We enter the dance floor; I feel my hips begin to sway. He grabs my waist; I’ve always hated grinding, but it feels oddly appropriate now, probably because for the first time, it’s happening to me. We are in the center of the room, a black bandana, my romance-novel-cover farmhand, and me. With that simple little thing around my face, I am transformed. No longer am I Dan the Queer Land-Whale, no; I am Dan Lovato (like Demi, but pretty and talented), Dancing Fiend Extraordinaire embarking on a hayride to remember as I jump, twirl, split, twerk, bend and snap to the rhythm. “Wooo, gurl, must be jelly ‘cuz jam don’t shake,” a drag queen shouts as she tosses bills and people cheer. “They’re cheering for you,” I say into Jon’s ear. “No,” he licks my neck and tightens his grip on my waist, “they’re not.”
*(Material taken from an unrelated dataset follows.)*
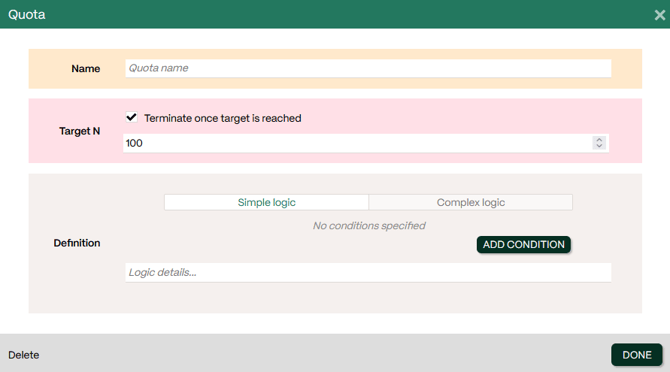
Task: Focus the Logic details text field
Action: [x=368, y=272]
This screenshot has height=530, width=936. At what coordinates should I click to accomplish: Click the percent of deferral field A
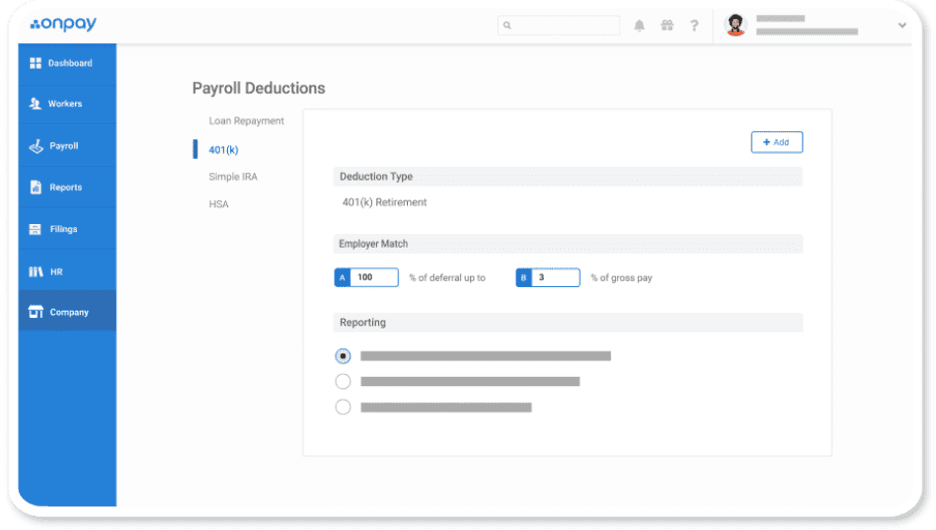click(373, 278)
We’re inside; I’m searching for beer as she gets the body paint ready. I can’t do this. I won’t do this. She takes her top off. “Alright,” she says handing me a rainbow assortment of paints, “I want Loki to be a rose and Thor to be a smiling sun with sunglasses on.” Loki and Thor are the names she’s given her breasts, don’t ask me what part of herself she calls Odin. With my stomach treated with a fresh coat of drank and the Norse gods reveling in their new identities, I’m starting to feel good. “What do you want?” she inquires. I—I’m actually thinking about it. What do I want? If I get something, then I have to run; it’s just good manners. Am I really doing this? Apparently I am. I hold back a smile as she covers my body in thyrsus symbols. How appropriate, I think to myself, that I would be covered in the very symbol of what I’m about to experience. After all, I’m already drunk, and I’m about to frolic naked; let the bacchanal begin, right? Right. Well, almost. I run upstairs to my room and go to my super-secret top drawer, the drawer holding various artifacts from fraternity initiation, my passport, and most importantly, a frayed and sweat-stained black bandana. I remove the remainder of my clothing, and I don my mask.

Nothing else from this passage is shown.